Alles overwegende is de rechtbank van oordeel dat de vordering van [eiser] om Rhynleve te veroordelen tot betaling van € 850 (vordering 3.1.III.a) moet worden afgewezen.
Ad 4.24.b) De vordering uit hoofde van 60 ontbrekende bromfietsen
4.30.
De vordering van Rhynleve tot levering door [eiser] van 60 bromfietsen mist voldoende onderbouwing en zal worden afgewezen. Partijen waren het er in eerste instantie over eens dat uit de foto’s van Bijlage 2 genoegzaam moest blijken van (de omvang en samenstelling van) de collectie. Dat dit achteraf gezien tot onduidelijkheden heeft geleid, kan niet aan [eiser] worden tegengeworpen. [eiser] heeft aangevoerd dat de collectie bestond uit circa 140 complete bromfietsen die in het museum stonden en voor het overige uit losse onderdelen. Rhynleve heeft dit niet weersproken. Sterker nog, zij heeft ter zitting verklaard dat bij het sluiten van de overeenkomst niet is gesproken over aantallen en dat ten aanzien van ‘alle overige brommers in eigendom van Verkoper’ in feite carte blanche is verleend. Tegen deze achtergrond kan niet worden vastgesteld dat [eiser] niet heeft voldaan aan zijn leveringsverplichting voortvloeiende uit de overeenkomst.

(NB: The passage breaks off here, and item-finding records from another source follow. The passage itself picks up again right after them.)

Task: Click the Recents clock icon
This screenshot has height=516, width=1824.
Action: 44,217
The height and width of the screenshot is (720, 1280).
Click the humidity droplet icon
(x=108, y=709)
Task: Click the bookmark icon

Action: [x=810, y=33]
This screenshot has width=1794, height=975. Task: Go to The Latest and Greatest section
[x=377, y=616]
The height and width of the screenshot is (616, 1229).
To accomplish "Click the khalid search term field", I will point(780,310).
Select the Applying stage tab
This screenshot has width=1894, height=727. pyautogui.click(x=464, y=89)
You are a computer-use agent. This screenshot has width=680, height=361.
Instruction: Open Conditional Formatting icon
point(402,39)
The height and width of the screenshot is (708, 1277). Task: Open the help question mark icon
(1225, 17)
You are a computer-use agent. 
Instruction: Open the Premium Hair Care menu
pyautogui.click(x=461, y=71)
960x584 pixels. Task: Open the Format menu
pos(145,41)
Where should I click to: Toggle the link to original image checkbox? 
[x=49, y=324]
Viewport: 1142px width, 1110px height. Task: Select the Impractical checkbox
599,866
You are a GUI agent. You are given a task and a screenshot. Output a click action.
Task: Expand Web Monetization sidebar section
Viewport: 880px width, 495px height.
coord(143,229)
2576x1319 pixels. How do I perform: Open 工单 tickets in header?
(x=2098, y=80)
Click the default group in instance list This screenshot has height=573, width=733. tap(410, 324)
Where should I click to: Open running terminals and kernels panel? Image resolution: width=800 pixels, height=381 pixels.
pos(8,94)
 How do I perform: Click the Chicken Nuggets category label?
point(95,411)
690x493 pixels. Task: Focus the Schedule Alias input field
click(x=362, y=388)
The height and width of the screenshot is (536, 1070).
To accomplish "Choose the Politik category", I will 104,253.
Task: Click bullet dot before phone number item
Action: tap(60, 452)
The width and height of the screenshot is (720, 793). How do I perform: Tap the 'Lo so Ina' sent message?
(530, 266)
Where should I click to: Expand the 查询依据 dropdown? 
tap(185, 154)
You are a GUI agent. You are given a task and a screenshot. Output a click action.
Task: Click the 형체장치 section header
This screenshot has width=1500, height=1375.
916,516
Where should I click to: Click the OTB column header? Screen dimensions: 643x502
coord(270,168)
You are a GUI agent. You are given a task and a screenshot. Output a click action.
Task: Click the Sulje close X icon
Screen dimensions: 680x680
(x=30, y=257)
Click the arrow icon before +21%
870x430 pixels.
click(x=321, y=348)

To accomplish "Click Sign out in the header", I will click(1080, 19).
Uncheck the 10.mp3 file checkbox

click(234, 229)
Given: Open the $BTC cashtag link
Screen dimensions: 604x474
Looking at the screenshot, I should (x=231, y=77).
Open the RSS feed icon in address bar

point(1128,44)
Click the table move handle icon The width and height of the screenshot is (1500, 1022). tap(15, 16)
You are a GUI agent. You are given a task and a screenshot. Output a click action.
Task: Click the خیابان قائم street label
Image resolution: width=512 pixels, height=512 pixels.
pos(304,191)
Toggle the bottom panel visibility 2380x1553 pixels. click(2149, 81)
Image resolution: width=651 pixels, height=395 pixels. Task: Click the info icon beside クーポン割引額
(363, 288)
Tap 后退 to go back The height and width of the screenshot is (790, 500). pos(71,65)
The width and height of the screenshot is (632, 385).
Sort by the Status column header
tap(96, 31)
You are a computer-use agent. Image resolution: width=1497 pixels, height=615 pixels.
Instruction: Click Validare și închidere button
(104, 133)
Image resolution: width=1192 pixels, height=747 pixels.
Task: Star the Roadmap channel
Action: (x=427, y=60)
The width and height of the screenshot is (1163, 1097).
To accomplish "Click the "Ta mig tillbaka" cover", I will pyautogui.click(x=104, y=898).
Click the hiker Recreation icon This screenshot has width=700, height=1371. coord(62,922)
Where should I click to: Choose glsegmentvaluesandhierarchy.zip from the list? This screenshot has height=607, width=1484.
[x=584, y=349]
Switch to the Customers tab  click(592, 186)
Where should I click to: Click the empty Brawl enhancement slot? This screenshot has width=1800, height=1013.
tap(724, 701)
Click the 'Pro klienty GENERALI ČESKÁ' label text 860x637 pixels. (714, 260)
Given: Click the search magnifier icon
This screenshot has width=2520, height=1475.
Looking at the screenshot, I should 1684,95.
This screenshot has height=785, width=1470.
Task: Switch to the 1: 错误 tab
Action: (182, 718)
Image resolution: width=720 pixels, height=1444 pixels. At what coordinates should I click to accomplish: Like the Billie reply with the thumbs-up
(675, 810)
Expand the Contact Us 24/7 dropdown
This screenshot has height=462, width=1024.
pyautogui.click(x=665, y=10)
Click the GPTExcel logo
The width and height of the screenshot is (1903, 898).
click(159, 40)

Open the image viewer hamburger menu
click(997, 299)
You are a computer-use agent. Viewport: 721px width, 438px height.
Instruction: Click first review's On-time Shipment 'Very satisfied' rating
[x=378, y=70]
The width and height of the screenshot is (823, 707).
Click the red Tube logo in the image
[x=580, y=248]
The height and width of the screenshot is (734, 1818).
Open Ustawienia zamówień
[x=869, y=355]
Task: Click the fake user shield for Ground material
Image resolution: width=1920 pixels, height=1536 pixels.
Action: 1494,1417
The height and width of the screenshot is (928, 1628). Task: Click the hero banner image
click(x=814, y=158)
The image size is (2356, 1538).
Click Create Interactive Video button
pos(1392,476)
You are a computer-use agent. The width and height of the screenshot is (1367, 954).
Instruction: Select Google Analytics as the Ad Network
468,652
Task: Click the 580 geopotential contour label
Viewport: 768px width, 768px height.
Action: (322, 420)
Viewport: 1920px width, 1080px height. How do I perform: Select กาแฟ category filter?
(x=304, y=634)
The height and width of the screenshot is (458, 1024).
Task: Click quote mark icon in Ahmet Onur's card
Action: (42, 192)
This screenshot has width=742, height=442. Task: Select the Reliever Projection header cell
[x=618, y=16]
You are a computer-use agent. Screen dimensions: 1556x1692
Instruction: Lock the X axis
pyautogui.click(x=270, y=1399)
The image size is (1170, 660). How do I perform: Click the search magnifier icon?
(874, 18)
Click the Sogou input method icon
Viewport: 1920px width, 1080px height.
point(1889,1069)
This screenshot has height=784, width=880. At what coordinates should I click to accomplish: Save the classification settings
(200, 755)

De gevorderde vergoeding voor energie- en waterkosten
4.31.
Rhynleve betaalt (naar de rechtbank begrijpt sinds datum levering) de energie- en waterlasten voor het museum. Zij stelt zich op het standpunt dat [eiser] hiervoor een vergoeding aan haar verschuldigd is. Met een beroep op de “om niet”-bepaling in de overeenkomst betwist [eiser] een dergelijke vergoeding verschuldigd te zijn.
4.32.
De rechtbank overweegt dat niet alleen naar de letterlijke bewoordingen van de term “om niet” moet worden gekeken, maar ook naar de betekenis die partijen aan deze tekst hebben gegeven en wat zij over en weer van elkaar mochten verwachten.
4.33.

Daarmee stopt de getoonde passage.